What are the emotions that the shock and disbelief bring up in your heart? Sadness, shock, anger, defeat, rage, shame? Notice how they all exist together and enrich one another. Sit with all of them and let them pierce your heart. Feel the feelings overtake the thoughts. If all of the emotions that come up are identified and truly felt, you’ll make choices that are rich with honest emotional life. You won’t have to act the choices, because you’ll be living in the felt sense of the choices. If you lead with the heart and not the head, you’ll bring real humanity and depth to every role you go out on, from the simplest one liner to the most complex 12-page scene.
Now that you know how the emotions of the piece feel in your heart, it’s time to experience how they feel in the physical body. Where does the hurt manifest? Is it an empty feeling in the gut or does it live in your chest? What does the disbelief do to your breath: Are you breathing shallowly or have you stopped breathing entirely? Does the feeling of defeat cave your chest in make you want to slump over?
The body needs to feel all of the emotions in order to give them back to you in the room. And though you will be mostly still, the feeling of the emotions in the different parts of your body will enrich and give dimension to the choices, and your stillness will be electric. You’ll be the actor completely living the role, not just a talking head.
Also, if the emotions are stored in the body they will be available to you in the audition. The body holds on to the information you provide it in a completely pure way, without the judgement and opinions of the mind.

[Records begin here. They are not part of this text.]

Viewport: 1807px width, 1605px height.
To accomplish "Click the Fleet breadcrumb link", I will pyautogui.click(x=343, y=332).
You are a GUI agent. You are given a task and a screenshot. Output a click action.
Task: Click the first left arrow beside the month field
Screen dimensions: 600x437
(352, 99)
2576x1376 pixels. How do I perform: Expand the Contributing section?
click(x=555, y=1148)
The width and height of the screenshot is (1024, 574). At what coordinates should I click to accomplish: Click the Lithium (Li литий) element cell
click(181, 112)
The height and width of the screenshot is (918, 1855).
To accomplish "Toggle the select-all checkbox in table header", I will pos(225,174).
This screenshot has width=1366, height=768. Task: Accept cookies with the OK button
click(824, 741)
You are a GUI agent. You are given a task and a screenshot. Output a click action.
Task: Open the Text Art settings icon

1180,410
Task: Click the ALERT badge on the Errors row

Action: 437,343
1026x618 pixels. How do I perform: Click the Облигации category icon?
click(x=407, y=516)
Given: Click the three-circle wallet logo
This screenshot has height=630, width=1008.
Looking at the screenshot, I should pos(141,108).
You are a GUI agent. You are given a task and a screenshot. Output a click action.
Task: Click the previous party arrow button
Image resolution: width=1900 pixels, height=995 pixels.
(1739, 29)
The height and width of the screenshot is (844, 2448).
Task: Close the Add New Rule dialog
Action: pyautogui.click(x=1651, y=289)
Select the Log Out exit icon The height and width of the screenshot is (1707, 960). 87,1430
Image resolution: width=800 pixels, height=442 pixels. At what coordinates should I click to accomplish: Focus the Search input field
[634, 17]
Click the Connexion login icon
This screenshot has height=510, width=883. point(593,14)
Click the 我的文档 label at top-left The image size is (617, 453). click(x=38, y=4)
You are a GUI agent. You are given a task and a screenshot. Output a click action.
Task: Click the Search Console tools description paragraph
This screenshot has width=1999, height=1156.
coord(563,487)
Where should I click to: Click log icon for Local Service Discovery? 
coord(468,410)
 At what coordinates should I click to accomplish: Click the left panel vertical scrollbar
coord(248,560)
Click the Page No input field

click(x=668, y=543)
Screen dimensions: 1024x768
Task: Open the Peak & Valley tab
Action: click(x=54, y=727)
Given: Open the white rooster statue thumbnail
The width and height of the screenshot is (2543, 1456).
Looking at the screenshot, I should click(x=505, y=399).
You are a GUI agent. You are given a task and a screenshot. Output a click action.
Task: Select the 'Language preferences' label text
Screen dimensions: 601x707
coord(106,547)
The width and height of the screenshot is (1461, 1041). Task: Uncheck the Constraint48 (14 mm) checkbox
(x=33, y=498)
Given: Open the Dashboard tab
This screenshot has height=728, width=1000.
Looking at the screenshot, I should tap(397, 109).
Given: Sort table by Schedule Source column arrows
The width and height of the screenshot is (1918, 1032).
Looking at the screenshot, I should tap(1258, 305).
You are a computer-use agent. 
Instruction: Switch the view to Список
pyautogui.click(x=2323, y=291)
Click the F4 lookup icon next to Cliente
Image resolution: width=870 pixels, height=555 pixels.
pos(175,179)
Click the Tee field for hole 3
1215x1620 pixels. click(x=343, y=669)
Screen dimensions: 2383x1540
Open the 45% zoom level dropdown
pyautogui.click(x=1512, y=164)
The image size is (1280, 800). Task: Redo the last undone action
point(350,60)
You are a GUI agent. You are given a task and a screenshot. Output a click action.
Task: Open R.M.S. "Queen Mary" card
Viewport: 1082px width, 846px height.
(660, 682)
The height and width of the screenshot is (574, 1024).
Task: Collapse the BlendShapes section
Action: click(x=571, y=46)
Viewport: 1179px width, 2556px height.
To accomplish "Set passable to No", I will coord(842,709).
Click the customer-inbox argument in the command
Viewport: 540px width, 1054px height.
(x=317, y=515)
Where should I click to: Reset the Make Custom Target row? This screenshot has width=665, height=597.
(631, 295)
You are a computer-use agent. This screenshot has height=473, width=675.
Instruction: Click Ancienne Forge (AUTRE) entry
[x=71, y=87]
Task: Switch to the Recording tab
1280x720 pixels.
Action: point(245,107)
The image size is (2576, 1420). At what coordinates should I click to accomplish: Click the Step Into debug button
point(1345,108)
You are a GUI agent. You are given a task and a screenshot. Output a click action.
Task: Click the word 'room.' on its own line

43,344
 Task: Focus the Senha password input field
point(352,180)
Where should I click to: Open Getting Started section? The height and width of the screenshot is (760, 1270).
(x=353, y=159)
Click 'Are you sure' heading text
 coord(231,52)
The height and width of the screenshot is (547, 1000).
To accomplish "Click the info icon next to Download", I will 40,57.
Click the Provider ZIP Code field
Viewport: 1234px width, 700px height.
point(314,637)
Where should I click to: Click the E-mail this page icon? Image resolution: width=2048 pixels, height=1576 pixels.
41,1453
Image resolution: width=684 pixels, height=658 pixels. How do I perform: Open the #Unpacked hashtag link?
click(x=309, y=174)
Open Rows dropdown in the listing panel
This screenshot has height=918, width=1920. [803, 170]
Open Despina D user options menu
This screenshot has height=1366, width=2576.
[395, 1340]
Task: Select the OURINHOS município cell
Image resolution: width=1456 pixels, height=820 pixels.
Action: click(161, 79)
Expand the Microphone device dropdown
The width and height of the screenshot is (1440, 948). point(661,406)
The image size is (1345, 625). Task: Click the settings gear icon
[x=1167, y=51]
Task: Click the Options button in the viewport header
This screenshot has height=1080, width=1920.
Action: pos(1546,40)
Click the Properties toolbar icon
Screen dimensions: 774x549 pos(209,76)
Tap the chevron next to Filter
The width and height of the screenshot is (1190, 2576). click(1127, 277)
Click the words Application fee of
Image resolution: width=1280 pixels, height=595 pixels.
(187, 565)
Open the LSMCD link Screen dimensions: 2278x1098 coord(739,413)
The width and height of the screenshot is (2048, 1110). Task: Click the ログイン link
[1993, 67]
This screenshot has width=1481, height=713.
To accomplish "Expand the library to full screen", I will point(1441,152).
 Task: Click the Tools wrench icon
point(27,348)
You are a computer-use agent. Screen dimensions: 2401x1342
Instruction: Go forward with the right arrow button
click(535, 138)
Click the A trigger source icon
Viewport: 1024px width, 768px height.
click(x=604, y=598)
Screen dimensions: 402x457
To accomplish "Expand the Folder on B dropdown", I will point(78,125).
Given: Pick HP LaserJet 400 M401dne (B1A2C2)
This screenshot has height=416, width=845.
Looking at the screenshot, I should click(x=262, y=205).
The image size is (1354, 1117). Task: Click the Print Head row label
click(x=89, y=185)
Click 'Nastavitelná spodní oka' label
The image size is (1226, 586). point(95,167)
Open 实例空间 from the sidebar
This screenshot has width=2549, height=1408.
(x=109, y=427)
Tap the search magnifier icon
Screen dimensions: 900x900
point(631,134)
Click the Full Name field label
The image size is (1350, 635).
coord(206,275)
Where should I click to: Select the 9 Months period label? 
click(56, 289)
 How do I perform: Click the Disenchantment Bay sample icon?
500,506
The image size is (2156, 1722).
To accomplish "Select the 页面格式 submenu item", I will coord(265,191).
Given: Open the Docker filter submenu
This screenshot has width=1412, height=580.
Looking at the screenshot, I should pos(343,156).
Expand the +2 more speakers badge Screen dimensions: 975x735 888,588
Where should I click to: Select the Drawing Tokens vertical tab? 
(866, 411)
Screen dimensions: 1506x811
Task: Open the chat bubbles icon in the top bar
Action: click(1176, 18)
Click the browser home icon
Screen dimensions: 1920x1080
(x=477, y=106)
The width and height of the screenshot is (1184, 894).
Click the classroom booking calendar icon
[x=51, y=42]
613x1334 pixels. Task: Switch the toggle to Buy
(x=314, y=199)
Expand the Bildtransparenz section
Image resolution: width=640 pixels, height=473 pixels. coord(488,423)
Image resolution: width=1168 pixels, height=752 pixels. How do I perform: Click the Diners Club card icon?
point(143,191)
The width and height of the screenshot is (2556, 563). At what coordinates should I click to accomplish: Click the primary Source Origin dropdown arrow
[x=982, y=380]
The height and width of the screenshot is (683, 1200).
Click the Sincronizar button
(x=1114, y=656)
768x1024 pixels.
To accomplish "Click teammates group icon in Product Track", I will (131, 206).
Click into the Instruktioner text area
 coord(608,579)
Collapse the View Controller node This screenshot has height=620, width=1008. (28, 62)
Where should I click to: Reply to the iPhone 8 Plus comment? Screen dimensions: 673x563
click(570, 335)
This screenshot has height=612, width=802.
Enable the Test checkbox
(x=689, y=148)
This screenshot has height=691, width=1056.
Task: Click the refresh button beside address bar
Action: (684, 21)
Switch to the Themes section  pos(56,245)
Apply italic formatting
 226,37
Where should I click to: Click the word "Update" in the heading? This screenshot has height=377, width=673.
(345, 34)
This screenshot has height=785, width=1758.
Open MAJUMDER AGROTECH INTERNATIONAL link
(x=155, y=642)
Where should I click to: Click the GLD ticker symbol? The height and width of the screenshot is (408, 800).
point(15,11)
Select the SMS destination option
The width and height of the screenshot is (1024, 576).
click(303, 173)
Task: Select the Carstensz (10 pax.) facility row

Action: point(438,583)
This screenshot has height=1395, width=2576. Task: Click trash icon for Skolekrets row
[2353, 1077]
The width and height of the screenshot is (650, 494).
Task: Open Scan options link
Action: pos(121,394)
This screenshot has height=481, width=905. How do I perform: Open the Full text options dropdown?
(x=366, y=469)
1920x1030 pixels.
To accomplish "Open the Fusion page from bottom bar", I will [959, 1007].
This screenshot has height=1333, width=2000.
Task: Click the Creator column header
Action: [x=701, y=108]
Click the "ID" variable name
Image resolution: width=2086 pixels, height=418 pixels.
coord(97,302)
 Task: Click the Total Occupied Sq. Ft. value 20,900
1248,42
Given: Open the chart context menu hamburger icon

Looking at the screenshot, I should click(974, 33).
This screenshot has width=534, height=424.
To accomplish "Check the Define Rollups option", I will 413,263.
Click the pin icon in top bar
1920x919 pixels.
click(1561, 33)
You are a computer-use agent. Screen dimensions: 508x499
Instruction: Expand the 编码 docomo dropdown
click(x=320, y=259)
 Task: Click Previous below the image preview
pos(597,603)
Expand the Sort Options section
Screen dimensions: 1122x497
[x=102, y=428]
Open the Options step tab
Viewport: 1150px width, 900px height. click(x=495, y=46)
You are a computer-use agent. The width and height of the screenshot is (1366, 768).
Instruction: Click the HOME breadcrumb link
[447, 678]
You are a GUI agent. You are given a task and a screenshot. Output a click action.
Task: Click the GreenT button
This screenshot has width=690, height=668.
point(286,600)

One of my students came to me after class to show me a twoline role he had the next day for a cop. The lines were standard issue, “License and registration, please. Do you know why I pulled you over?” Something like that. We discussed an intent for the cop and the intent, “to go home,” worked well for the student. He made a couple of choices to support that intent and when he explored them in his body, his shoulders sagged a bit, his stomach stuck out, and his facial muscles went slack.
He wasn’t playing a tired cop, he was a tired cop in his mind, body, and heart, alive in all three sense doors and a complete person in two lines. And he booked it.
To be one of the five actors who are actually competing for the job, you need to completely embody the role and open all three sense doors so that the words on the page are rich with the life of the mind, body, and heart. If you work this way, you’ll be able to wrap yourself entirely around the words, leaving no space between you and the role.
You’ll be the epitome of the totally embodied actor.